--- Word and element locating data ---
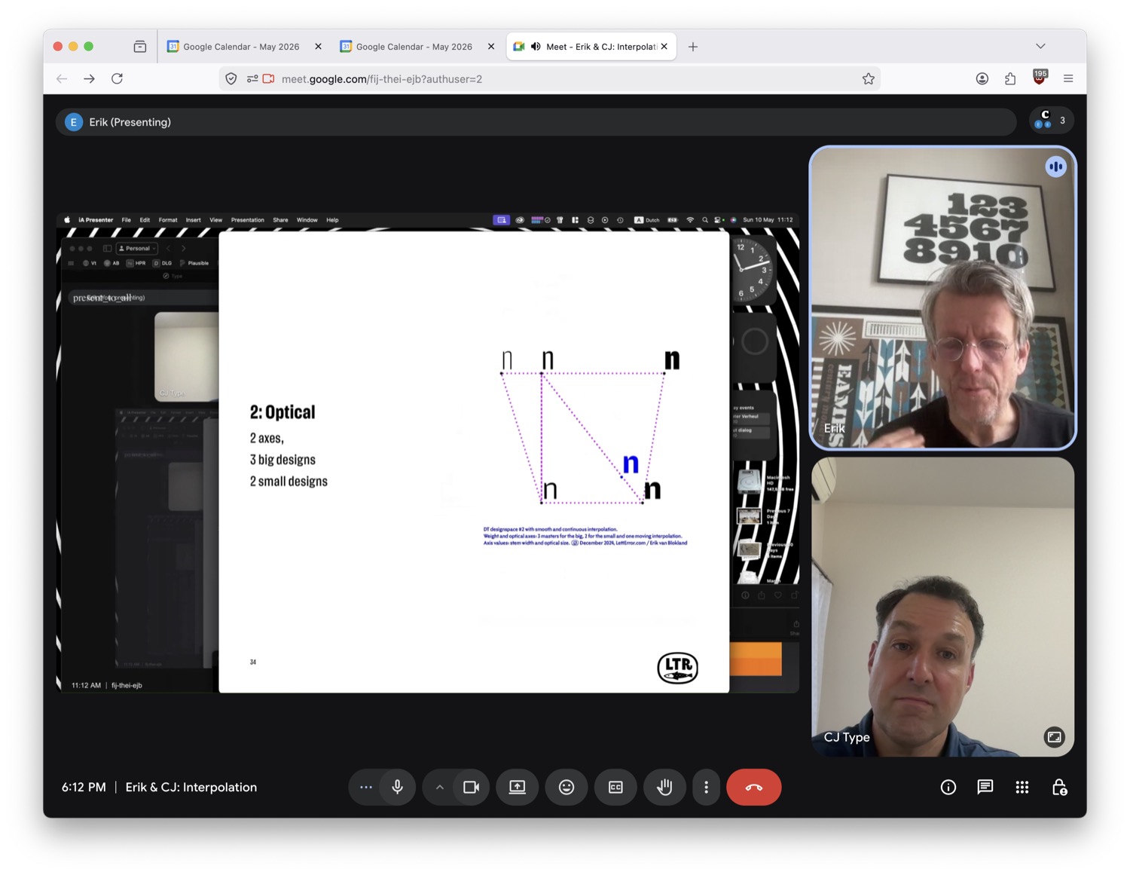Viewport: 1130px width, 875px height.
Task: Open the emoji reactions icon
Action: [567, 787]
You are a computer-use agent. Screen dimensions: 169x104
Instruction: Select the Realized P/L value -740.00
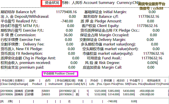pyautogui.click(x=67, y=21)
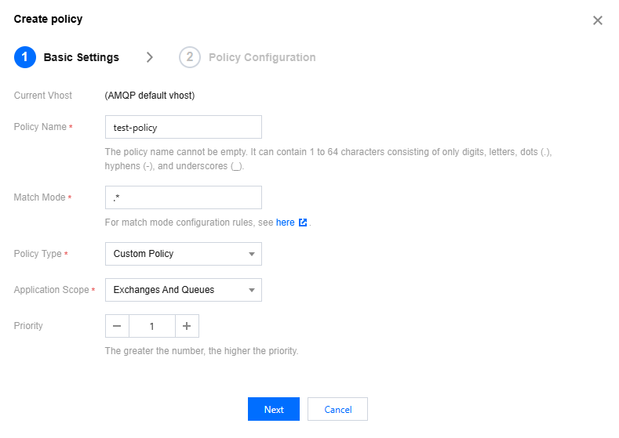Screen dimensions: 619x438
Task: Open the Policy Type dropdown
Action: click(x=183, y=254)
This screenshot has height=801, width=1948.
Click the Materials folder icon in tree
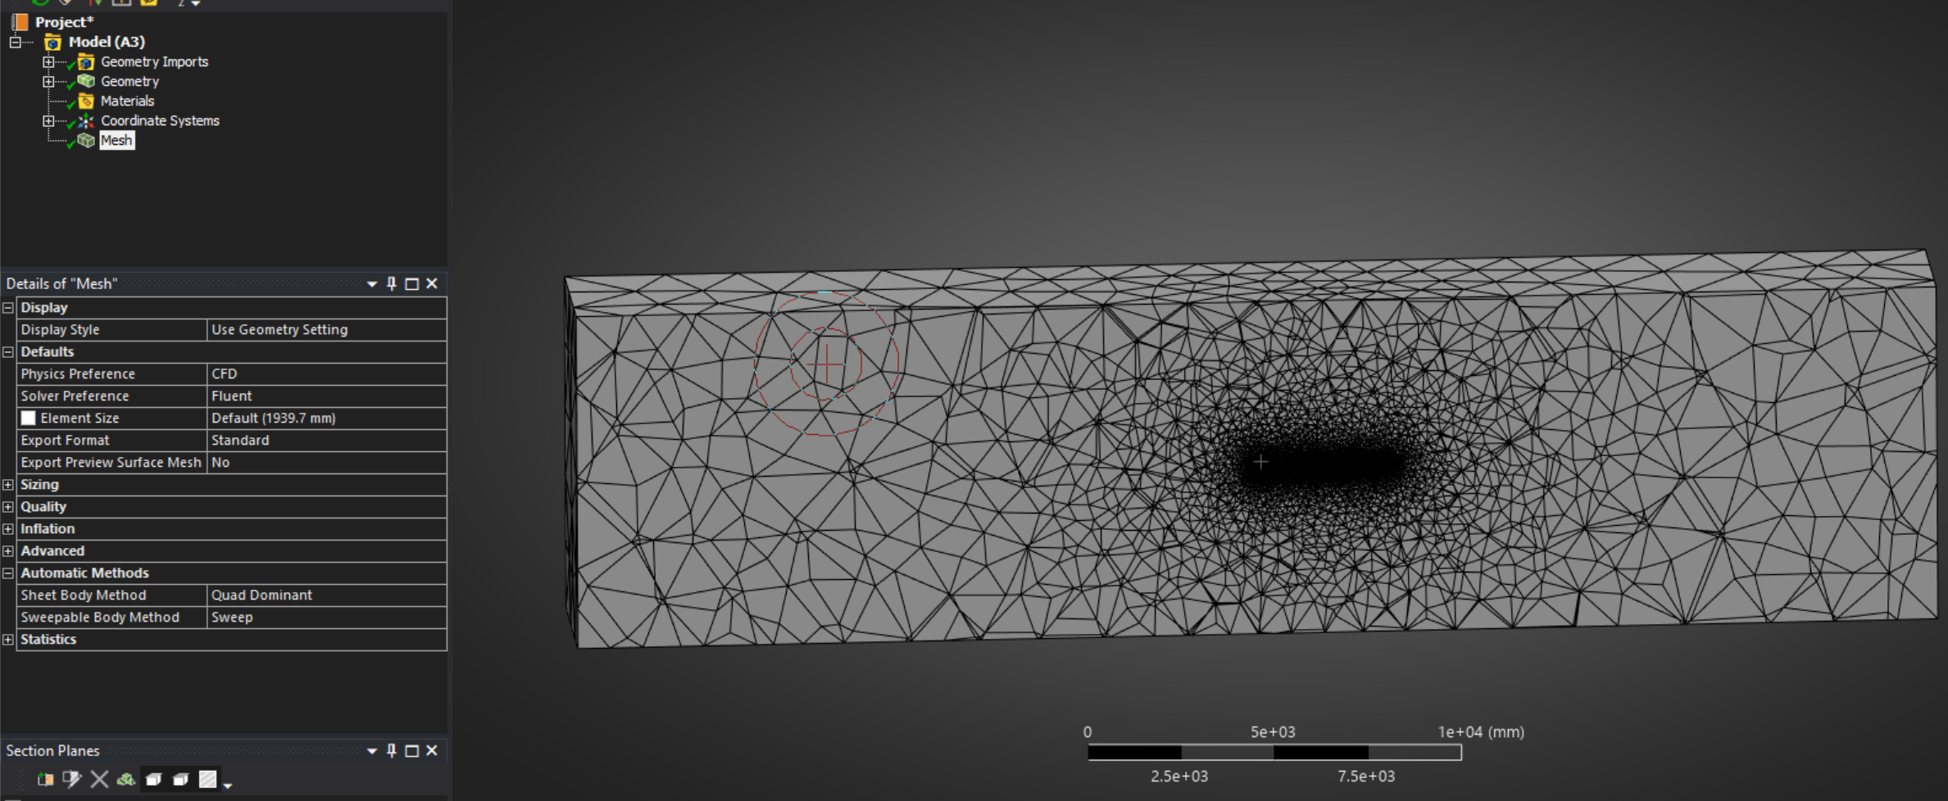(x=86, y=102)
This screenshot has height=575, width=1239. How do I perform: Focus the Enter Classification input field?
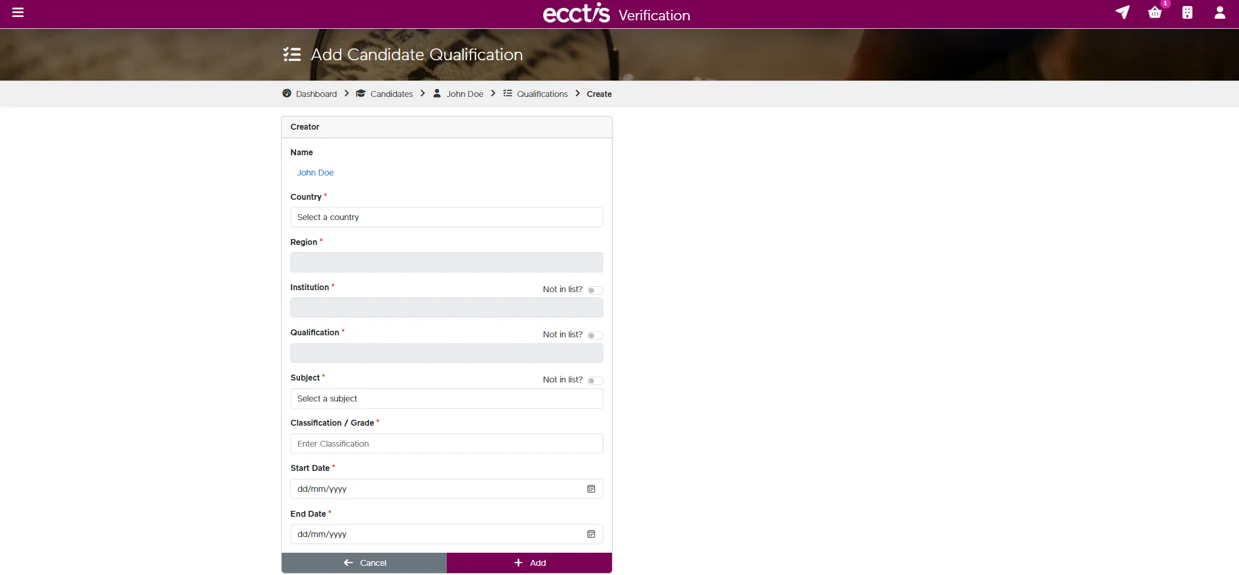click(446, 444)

--- Set task ---
Rewrite these lines as a numbered list, skipping any blank lines and leaving out the pictures.

--- Task solution ---
1. Viewport: 1130px width, 875px height.
2. Task: Open the emoji reactions icon
3. Action: [567, 787]
4. You are a computer-use agent. Screen dimensions: 169x104
5. Instruction: Select the Realized P/L value -740.00
6. pyautogui.click(x=67, y=21)
7. Screen dimensions: 619x438
8. Task: Open the Policy Type dropdown
9. Action: click(x=183, y=254)
10. This screenshot has height=801, width=1948.
11. Click the Materials folder icon in tree
12. (x=86, y=102)
13. This screenshot has height=575, width=1239. How do I perform: Focus the Enter Classification input field?
14. click(446, 444)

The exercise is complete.